» About this exercise:
Every line of the material that holds "computer" should be counted; give the number and nothing more.
*** Data shown Section Begins ***
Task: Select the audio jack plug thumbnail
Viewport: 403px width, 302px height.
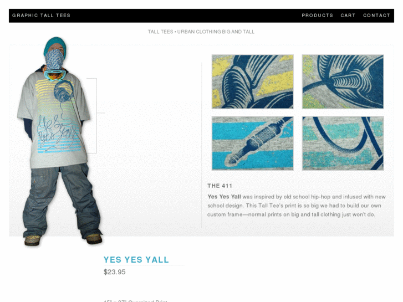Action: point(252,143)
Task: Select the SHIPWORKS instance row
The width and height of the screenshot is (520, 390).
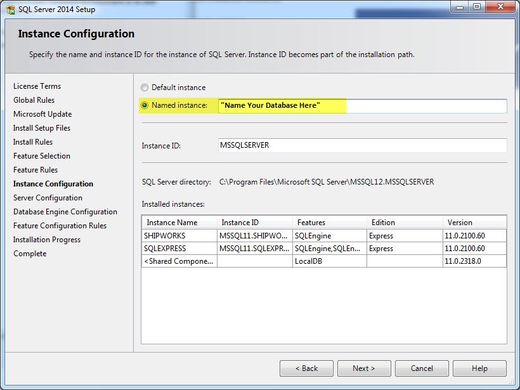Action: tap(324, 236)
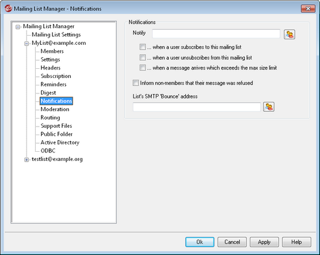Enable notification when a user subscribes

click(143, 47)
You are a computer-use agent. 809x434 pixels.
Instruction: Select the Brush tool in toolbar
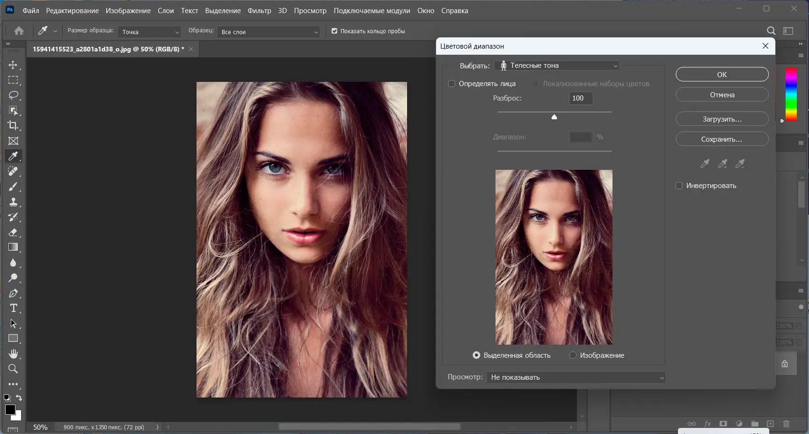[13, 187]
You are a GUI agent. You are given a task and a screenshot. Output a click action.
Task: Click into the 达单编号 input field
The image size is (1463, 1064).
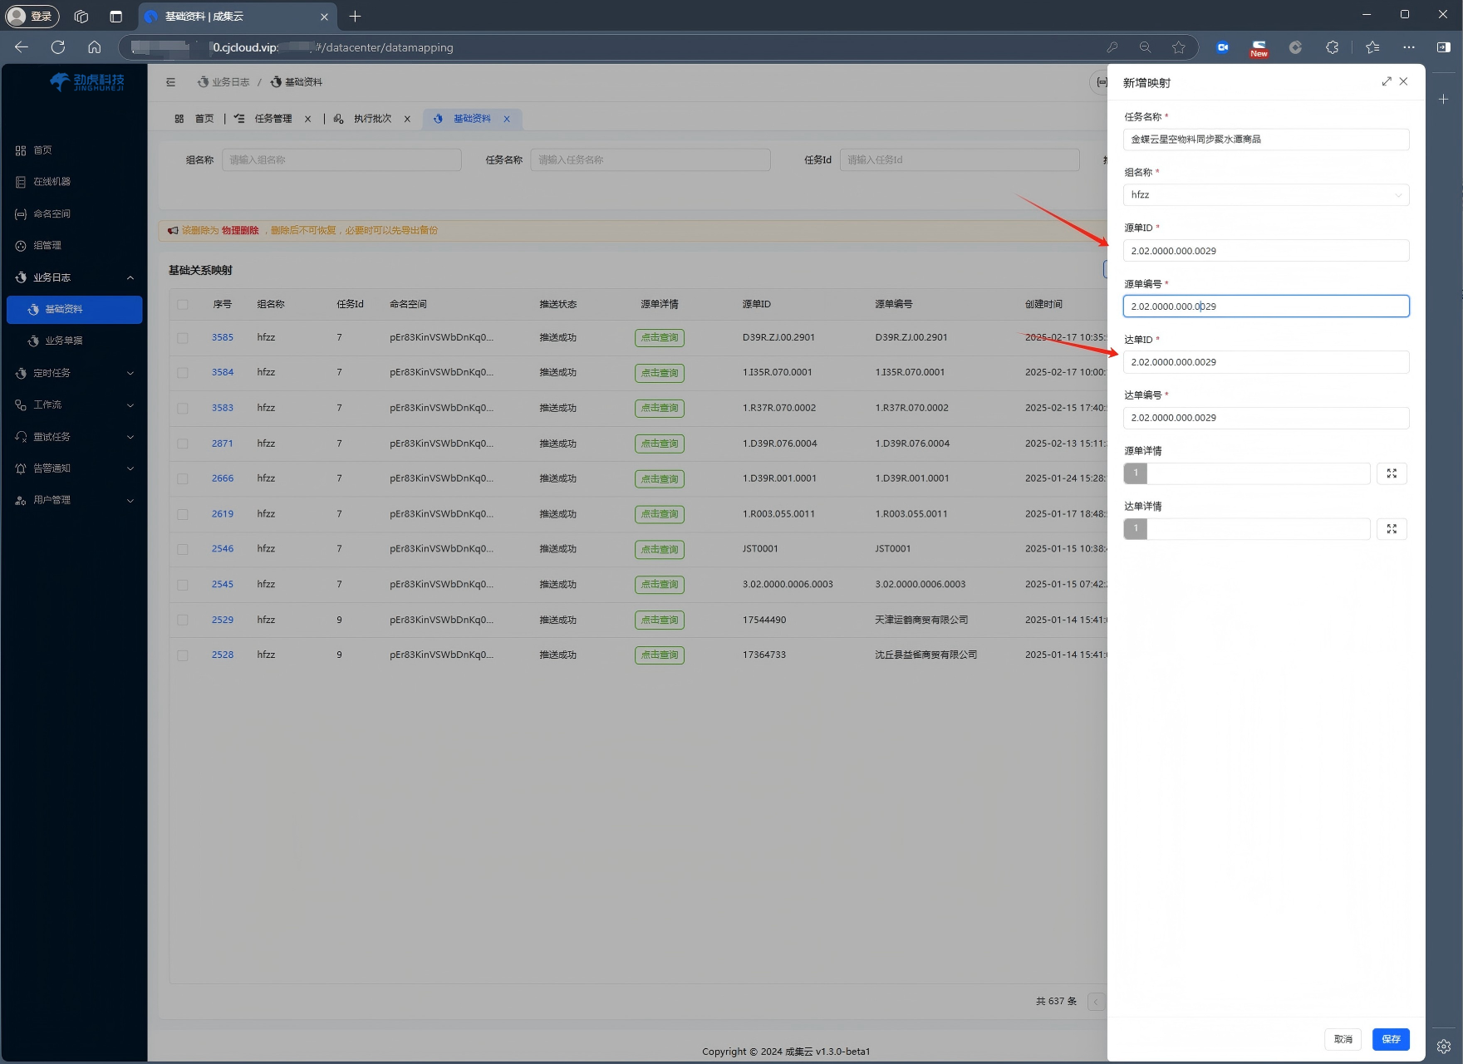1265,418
*** Data shown Section Ends ***
*** Data shown Section Begins ***
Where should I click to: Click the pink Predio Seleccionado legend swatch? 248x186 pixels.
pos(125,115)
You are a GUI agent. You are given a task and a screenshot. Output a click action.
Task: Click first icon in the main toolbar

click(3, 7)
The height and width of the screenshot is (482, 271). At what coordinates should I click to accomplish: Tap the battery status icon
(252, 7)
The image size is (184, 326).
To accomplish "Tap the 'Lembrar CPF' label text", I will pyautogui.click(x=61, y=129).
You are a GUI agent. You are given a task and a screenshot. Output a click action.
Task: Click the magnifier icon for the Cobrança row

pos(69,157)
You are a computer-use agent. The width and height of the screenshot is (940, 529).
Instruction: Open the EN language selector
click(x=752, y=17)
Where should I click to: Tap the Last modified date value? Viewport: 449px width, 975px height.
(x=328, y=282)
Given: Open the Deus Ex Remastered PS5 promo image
*** Data shown Section Ends ***
» Result for this exercise:
2